## Activity
A complete answer includes every line below with the word "will".

## Extracted records
--- START ---

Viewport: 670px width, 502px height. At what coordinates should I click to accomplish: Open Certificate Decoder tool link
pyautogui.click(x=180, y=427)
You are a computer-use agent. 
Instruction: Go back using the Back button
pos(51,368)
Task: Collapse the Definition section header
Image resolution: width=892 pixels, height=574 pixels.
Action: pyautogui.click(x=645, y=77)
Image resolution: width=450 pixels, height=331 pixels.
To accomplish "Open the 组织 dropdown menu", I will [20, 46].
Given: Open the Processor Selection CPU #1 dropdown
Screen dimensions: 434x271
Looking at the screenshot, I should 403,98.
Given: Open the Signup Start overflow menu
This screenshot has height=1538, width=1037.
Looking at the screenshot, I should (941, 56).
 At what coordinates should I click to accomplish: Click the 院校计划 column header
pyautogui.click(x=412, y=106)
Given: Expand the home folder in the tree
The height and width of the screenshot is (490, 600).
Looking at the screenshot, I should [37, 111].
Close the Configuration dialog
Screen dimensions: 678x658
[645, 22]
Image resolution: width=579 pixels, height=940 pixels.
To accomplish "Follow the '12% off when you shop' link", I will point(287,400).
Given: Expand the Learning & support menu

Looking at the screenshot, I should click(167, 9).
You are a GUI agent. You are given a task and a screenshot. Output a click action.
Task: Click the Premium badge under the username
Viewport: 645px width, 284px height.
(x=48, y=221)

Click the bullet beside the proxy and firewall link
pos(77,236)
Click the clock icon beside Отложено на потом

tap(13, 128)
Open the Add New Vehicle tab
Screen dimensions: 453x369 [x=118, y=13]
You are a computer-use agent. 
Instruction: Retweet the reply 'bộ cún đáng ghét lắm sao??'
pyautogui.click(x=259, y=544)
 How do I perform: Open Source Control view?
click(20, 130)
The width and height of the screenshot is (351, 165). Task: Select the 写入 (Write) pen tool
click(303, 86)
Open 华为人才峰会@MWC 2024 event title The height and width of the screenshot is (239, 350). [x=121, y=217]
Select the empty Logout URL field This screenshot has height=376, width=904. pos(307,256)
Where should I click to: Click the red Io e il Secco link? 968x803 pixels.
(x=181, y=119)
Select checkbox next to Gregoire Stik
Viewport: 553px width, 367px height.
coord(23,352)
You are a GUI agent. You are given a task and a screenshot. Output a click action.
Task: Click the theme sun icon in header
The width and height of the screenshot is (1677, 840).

--- END ---

## Written answer
To accomplish "Open the 组织 dropdown menu", I will [20, 46].
To accomplish "Follow the '12% off when you shop' link", I will point(287,400).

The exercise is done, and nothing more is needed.